Sadly in reality the script is entirely flipped. Most security folks desperately try to make the case for an organization to patch their hardware, eliminate access to insecure consumer technology and make do with skimpy budgets. Security tools are purchased without training or robust implementation services, staffing is minimal and technology and security risks remain unmanaged at the enterprise level. Offices are micro-cubicles that are harshly lit with soul-sucking corporate florescent. No tasteful coffee bars or inviting work nooks to be found. Plus I look exceptionally stupid in slouchy beanie.

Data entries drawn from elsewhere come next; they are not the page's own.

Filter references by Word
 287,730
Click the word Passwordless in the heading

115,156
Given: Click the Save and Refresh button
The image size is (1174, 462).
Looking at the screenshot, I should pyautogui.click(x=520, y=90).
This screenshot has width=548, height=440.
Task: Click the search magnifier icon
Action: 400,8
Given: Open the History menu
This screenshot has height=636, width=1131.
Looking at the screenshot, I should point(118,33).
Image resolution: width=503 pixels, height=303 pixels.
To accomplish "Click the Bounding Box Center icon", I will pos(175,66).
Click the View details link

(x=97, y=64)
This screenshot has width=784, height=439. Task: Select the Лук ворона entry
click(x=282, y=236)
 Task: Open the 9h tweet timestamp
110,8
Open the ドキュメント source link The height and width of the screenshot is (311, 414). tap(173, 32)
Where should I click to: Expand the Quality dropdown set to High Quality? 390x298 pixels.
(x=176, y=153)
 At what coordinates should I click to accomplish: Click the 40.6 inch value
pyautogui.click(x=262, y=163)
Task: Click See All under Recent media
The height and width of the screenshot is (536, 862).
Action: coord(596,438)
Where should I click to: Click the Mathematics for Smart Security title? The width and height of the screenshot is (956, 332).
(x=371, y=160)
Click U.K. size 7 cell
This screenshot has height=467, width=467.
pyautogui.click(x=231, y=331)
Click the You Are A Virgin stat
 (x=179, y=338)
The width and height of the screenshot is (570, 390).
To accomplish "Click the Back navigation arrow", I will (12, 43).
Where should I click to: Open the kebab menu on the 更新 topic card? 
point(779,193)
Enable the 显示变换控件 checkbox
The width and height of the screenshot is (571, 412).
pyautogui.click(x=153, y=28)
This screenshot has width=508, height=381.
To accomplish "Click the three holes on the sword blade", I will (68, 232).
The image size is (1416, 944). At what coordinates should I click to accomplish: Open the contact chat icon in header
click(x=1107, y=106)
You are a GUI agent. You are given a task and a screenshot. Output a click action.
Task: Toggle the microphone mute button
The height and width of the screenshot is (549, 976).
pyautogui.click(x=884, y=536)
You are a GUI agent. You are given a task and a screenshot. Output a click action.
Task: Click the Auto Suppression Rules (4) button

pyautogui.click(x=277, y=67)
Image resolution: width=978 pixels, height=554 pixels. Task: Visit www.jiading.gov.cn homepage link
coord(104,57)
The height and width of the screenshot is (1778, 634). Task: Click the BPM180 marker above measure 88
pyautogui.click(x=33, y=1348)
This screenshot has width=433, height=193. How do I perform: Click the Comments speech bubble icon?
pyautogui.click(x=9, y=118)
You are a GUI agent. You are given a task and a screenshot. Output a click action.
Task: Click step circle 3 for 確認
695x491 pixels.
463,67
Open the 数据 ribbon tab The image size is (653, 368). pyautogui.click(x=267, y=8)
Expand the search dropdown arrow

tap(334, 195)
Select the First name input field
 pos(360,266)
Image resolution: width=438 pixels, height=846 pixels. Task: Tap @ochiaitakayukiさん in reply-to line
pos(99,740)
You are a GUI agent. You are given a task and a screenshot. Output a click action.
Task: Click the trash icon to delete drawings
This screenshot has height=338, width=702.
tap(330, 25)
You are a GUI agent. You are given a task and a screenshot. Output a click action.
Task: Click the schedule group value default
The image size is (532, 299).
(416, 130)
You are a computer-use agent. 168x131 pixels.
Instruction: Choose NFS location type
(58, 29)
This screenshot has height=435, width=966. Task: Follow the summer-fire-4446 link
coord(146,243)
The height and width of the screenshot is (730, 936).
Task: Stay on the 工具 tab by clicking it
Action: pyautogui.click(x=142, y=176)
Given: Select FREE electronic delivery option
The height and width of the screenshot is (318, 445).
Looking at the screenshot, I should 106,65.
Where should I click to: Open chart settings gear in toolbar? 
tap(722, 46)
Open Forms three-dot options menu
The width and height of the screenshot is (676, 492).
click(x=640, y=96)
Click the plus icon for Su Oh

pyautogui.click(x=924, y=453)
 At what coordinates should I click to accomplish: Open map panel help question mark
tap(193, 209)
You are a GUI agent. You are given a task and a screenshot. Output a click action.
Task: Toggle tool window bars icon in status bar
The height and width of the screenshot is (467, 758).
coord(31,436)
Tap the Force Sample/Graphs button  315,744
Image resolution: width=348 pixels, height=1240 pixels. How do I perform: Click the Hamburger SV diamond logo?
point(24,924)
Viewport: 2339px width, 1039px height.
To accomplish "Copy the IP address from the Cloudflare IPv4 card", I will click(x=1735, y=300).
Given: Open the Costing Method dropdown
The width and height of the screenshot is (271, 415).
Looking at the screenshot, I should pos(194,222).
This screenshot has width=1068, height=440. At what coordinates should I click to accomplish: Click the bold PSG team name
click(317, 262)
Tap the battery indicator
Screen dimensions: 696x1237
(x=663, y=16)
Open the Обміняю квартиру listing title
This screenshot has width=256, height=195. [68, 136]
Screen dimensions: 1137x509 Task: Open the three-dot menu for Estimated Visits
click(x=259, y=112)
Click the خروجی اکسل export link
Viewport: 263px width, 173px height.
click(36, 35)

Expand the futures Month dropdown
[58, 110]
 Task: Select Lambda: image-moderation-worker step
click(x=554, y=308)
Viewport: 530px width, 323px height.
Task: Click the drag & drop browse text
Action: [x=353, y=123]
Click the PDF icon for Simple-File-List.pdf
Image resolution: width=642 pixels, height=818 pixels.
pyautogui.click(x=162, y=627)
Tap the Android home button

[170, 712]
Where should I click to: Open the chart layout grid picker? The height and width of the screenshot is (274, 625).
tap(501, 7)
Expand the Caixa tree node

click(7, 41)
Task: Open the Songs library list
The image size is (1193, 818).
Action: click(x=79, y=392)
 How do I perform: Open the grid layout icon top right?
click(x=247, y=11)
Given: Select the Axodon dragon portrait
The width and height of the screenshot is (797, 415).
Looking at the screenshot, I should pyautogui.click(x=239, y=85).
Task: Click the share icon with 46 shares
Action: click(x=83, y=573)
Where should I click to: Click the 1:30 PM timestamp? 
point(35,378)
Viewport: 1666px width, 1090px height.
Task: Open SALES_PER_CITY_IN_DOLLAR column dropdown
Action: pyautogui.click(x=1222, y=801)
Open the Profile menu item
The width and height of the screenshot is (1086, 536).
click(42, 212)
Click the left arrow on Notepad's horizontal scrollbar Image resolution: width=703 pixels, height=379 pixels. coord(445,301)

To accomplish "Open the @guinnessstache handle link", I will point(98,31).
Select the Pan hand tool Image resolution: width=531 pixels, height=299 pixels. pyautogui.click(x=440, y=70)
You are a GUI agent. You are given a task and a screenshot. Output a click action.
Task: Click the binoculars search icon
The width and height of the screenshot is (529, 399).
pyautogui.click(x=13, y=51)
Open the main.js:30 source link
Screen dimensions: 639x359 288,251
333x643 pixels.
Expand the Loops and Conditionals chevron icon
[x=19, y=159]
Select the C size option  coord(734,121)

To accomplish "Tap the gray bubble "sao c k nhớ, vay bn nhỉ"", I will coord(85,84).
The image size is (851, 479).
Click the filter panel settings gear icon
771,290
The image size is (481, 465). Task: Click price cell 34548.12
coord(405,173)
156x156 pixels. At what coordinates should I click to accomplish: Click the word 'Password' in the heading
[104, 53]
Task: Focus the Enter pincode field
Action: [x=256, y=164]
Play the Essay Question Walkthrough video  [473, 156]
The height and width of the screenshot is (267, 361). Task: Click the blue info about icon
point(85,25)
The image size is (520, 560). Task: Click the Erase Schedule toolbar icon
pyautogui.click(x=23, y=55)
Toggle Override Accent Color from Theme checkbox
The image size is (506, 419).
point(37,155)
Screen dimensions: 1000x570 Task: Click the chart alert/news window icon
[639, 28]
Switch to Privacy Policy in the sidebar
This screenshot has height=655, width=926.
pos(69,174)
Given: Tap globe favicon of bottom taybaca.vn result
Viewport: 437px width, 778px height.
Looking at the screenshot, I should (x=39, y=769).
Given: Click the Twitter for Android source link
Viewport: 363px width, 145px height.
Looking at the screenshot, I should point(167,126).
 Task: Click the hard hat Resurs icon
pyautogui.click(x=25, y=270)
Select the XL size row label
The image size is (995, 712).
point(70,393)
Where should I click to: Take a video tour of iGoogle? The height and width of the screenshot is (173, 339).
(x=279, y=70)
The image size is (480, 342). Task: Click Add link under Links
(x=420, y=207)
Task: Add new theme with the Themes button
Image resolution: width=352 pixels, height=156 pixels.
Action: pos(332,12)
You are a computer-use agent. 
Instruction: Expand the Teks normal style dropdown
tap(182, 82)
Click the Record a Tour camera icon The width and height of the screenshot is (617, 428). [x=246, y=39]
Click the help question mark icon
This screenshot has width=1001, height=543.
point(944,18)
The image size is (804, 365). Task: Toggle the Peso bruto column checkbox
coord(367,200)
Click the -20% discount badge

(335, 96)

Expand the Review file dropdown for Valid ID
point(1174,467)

One area that meshes with TV reality is the plethora of security tools in the enterprise space. Firewalls, IDS/IPS, SIEM, Endpoint, Asset Managers, Vulnerability Scanners, Policy tools, ad infinitum. Over a dozen screens with hundreds of reports, alerts and klaxons complete for the few infosec folks who attempt to reduce the risk of a data breach on a daily basis. With the enterprise security market flooded with products equivalent to the melon baller, security vendors are churning out more products that 80 percent of the market will never use or at least use effectively.
Not content with data overload with SIEM tools, vendors are flogging User and Entity Behavior Analytics (UEBA). This tech has been out there for the last few years, normally snapped up by earlier adopters with far larger budgets and people than the rest of the pack. Purported to provide the ability to determine if normally good users are acting in a malicious way or use predictive analytics to determine where the next attack will come from, this technology does the ol’ wink and a nod toward the theory of making an organization 100 percent secure. Which is, of course, impossible. For one the tool requires the extensive use of a security-centric analytics program, at least a team of three people and an enterprise maturity level that has gone beyond arguing over why executives shouldn’t use DropBox.
For my money and if I had a wish that could be fulfilled, I’d get senior leadership to consider IT and Security risks as critical as financial ones. Which means hardware would be patched, users would be trained and existing tools would be configured and supported correctly. No need to spend another 500k on more lights that blink or ridiculous dashboards.